- **TASK BRIEF**: Count the lines in the rows below that contain the string "coordinates", and give only the number.

- **RECORDS FOR THE TASK**:
•••••
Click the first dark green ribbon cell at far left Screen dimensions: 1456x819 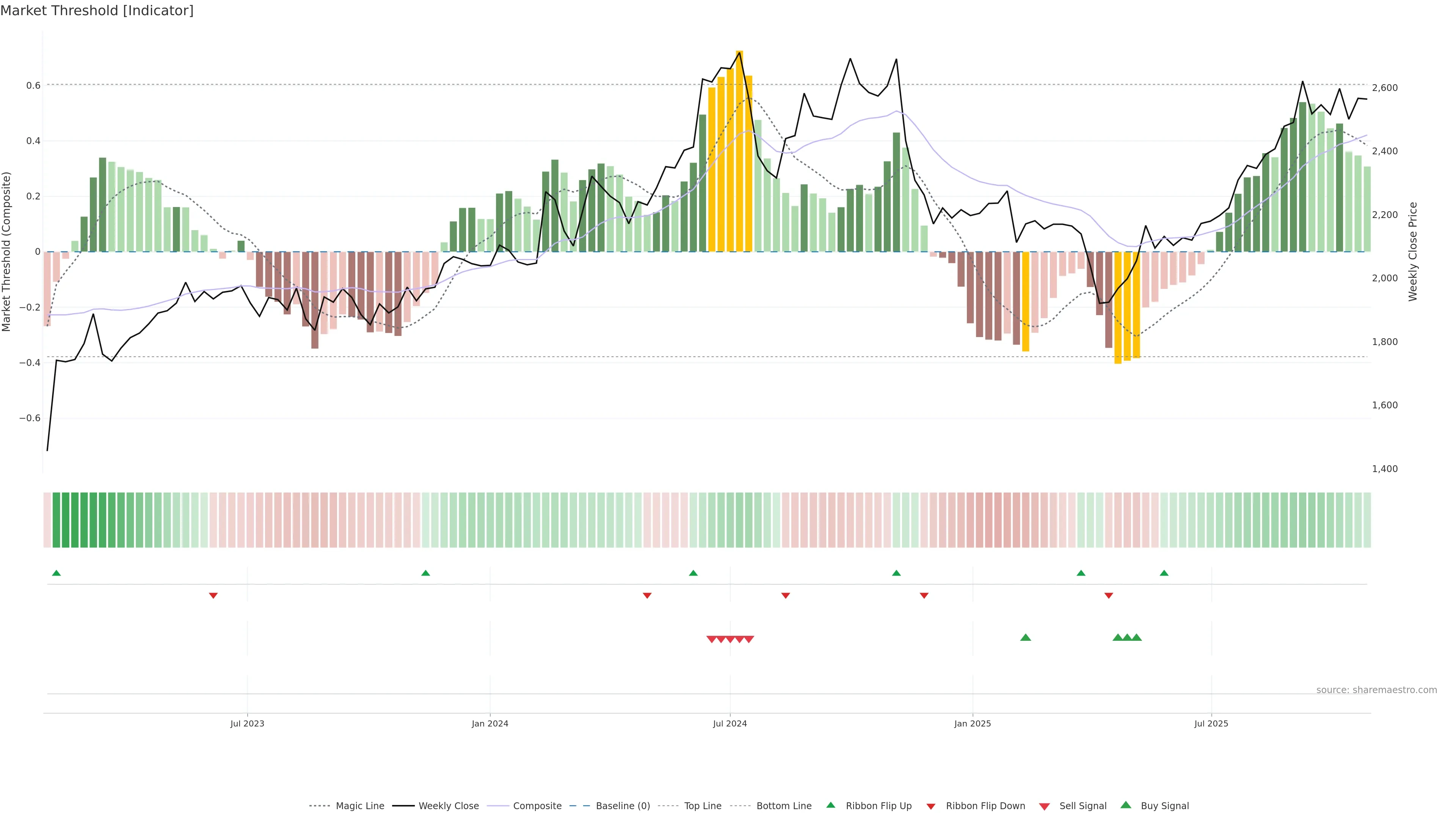(56, 520)

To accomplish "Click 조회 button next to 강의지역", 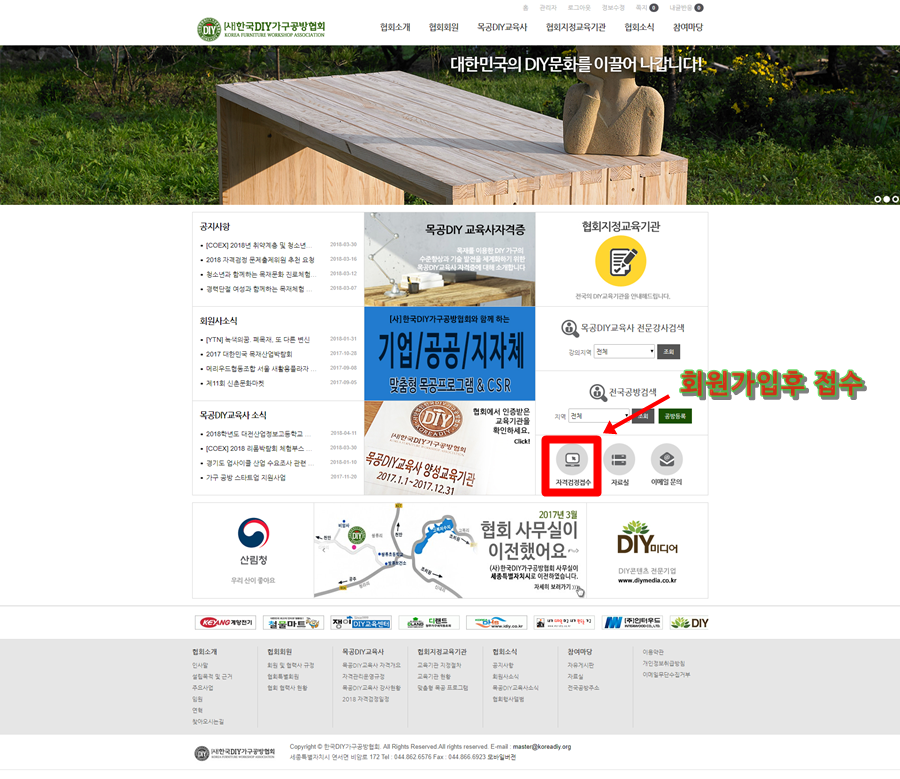I will pos(669,352).
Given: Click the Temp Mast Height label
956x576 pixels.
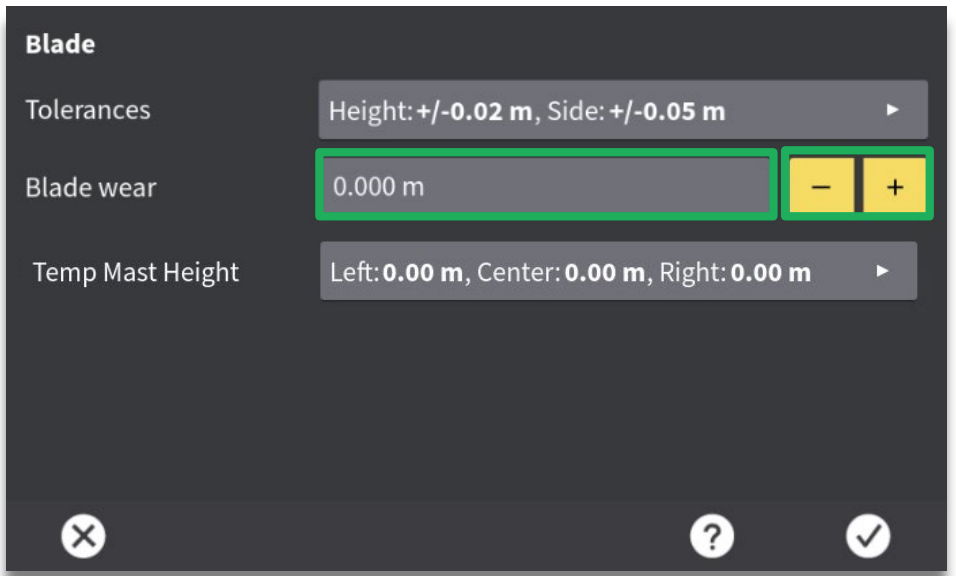Looking at the screenshot, I should pyautogui.click(x=136, y=272).
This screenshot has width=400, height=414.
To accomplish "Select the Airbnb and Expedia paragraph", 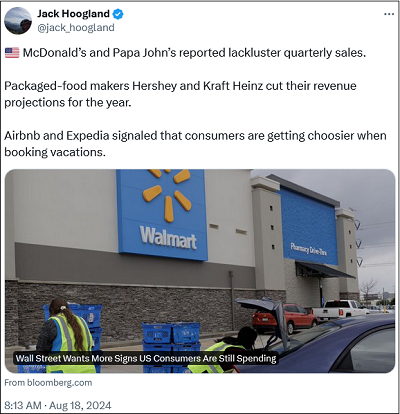I will pyautogui.click(x=195, y=144).
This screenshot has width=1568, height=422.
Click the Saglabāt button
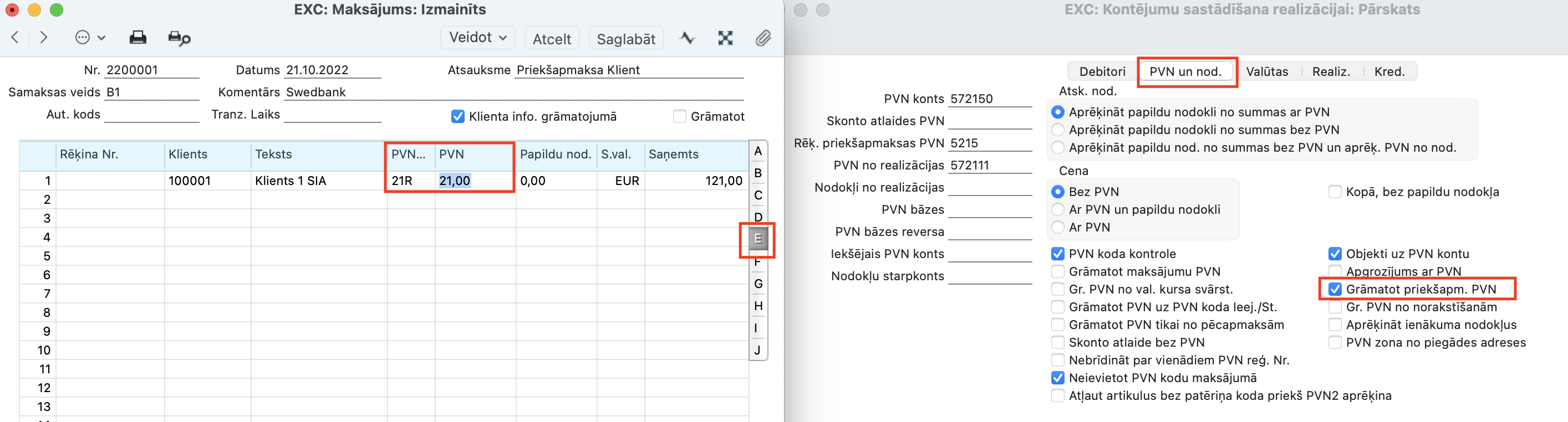pos(626,39)
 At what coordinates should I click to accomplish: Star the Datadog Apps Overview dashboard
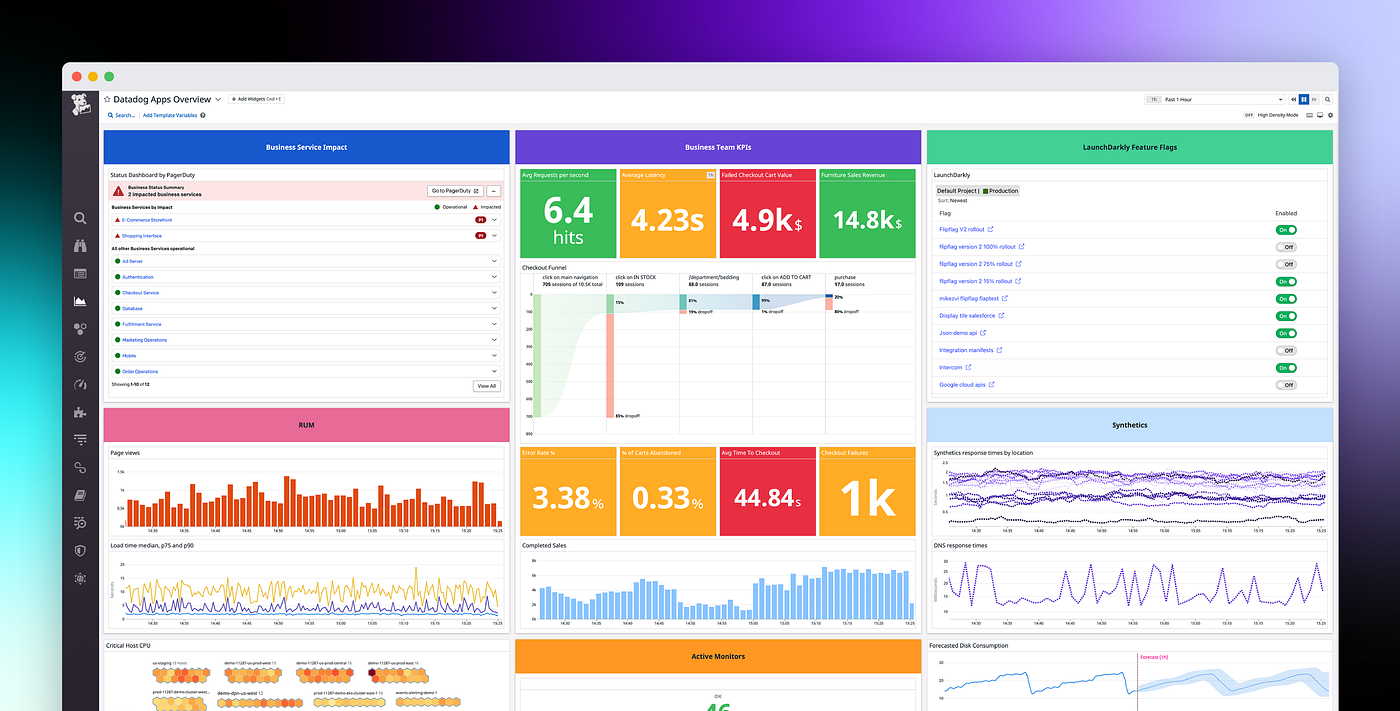108,100
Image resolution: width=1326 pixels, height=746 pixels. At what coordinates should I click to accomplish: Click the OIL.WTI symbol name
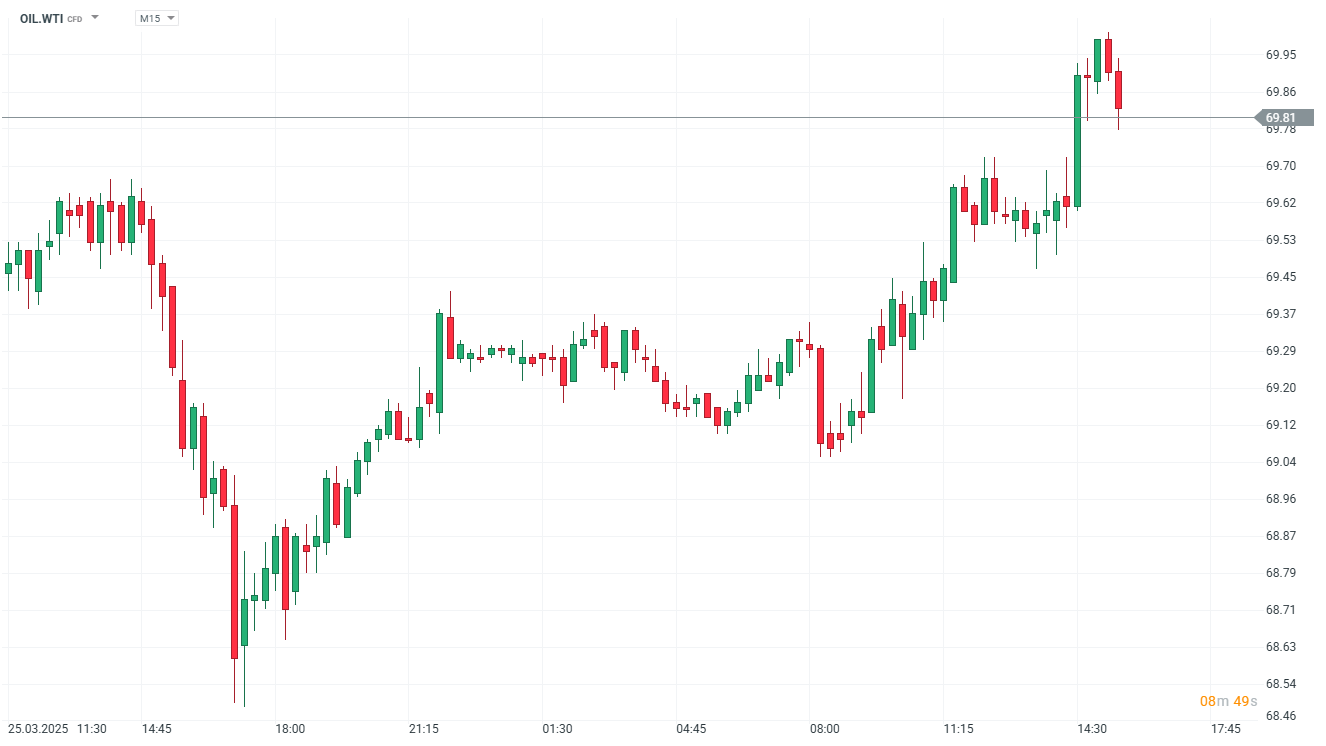[x=41, y=18]
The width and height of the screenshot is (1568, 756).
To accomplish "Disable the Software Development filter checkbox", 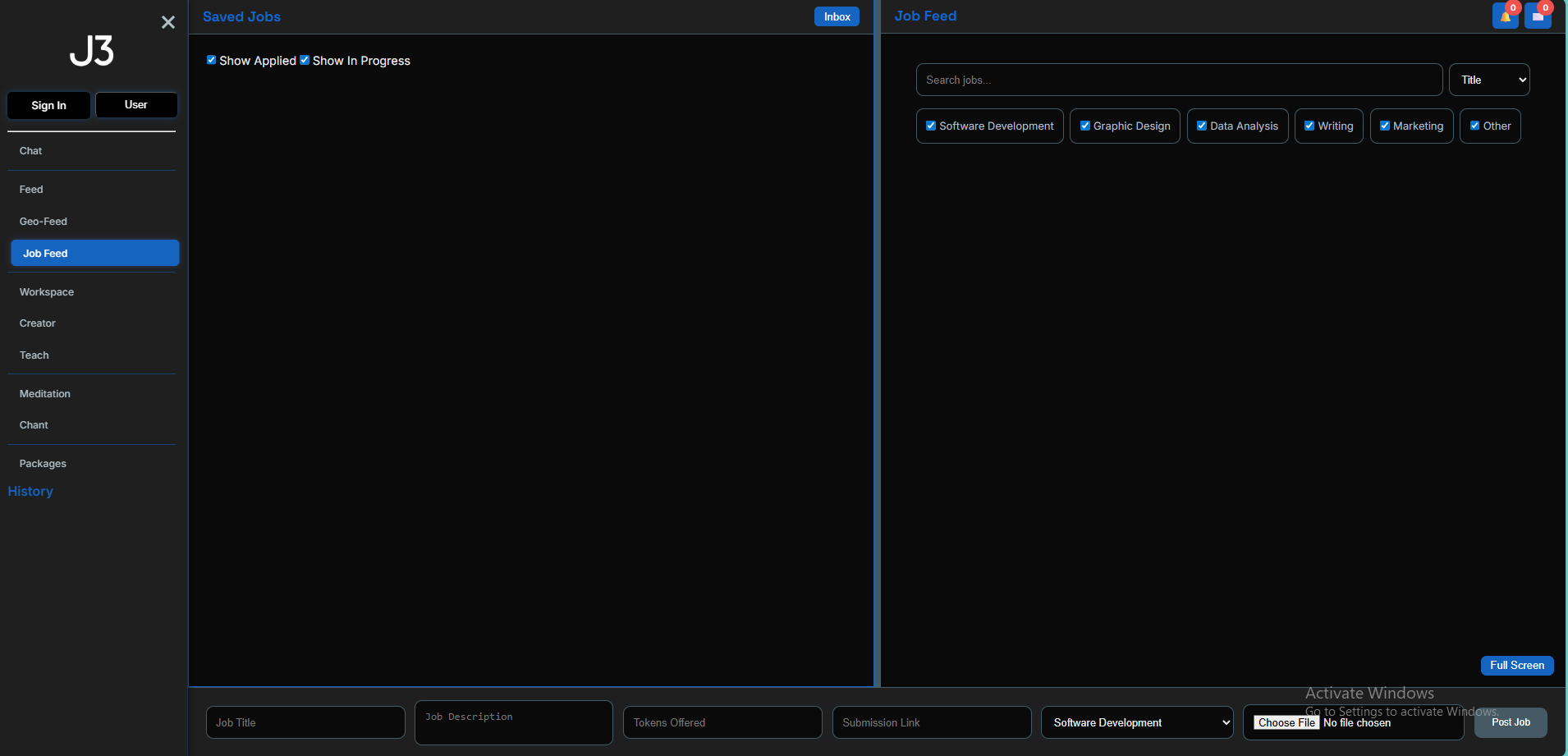I will click(x=931, y=126).
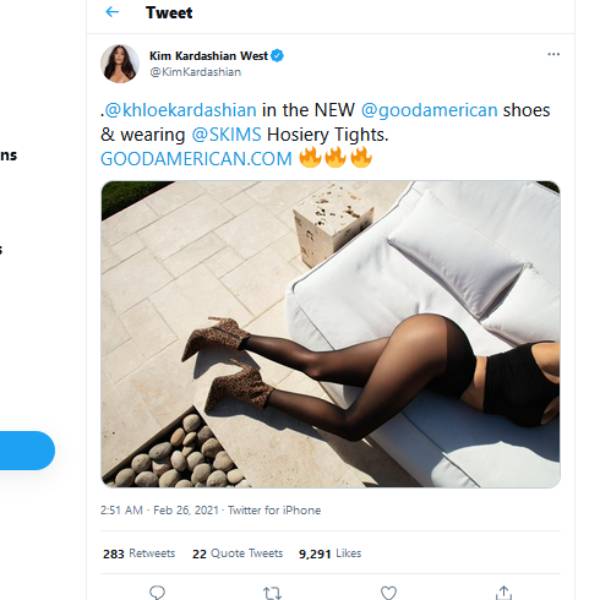Click the blue verified badge
Viewport: 600px width, 600px height.
coord(277,56)
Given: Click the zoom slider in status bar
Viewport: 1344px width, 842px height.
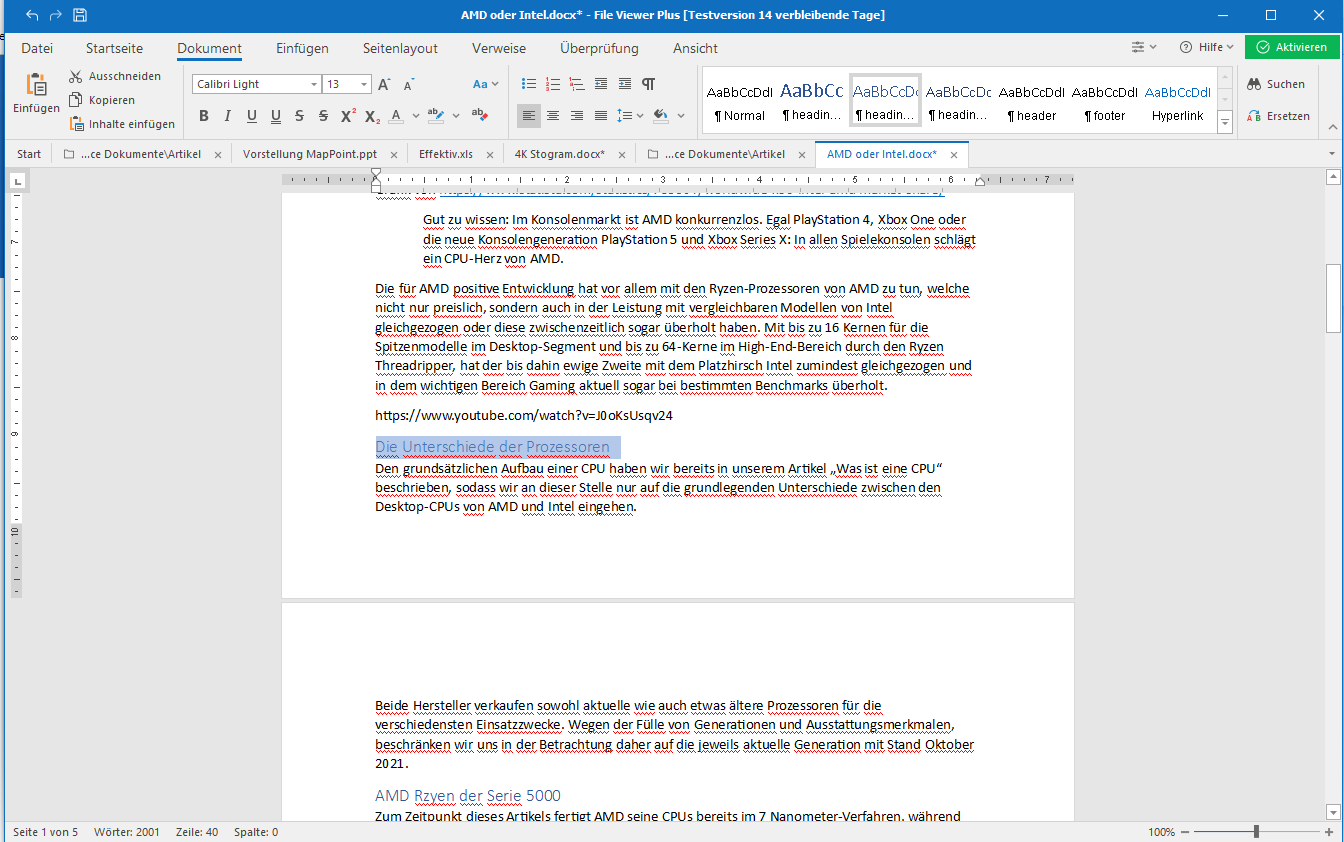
•••••
- **CORRECT RESULT**: 2